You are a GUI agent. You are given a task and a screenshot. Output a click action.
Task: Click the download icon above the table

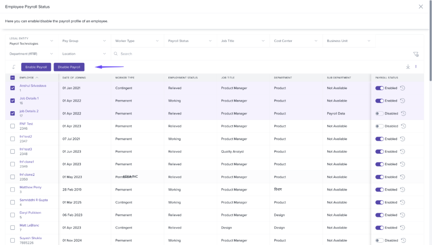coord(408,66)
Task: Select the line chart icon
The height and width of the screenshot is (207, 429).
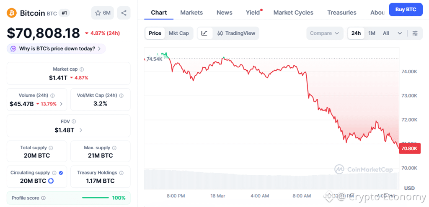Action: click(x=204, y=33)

...

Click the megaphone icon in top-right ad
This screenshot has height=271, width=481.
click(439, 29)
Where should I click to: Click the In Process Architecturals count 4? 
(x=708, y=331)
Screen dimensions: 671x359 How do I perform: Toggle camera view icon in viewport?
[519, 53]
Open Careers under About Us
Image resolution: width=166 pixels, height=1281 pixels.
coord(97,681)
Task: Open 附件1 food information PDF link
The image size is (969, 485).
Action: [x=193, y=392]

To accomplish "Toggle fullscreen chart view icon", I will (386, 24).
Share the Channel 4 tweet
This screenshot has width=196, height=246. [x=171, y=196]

- [Problem to work on]:
Copy down every line of the entries containing the word "chart".

- [Expected answer]:
Task: Select the line chart icon
To accomplish "Toggle fullscreen chart view icon", I will (386, 24).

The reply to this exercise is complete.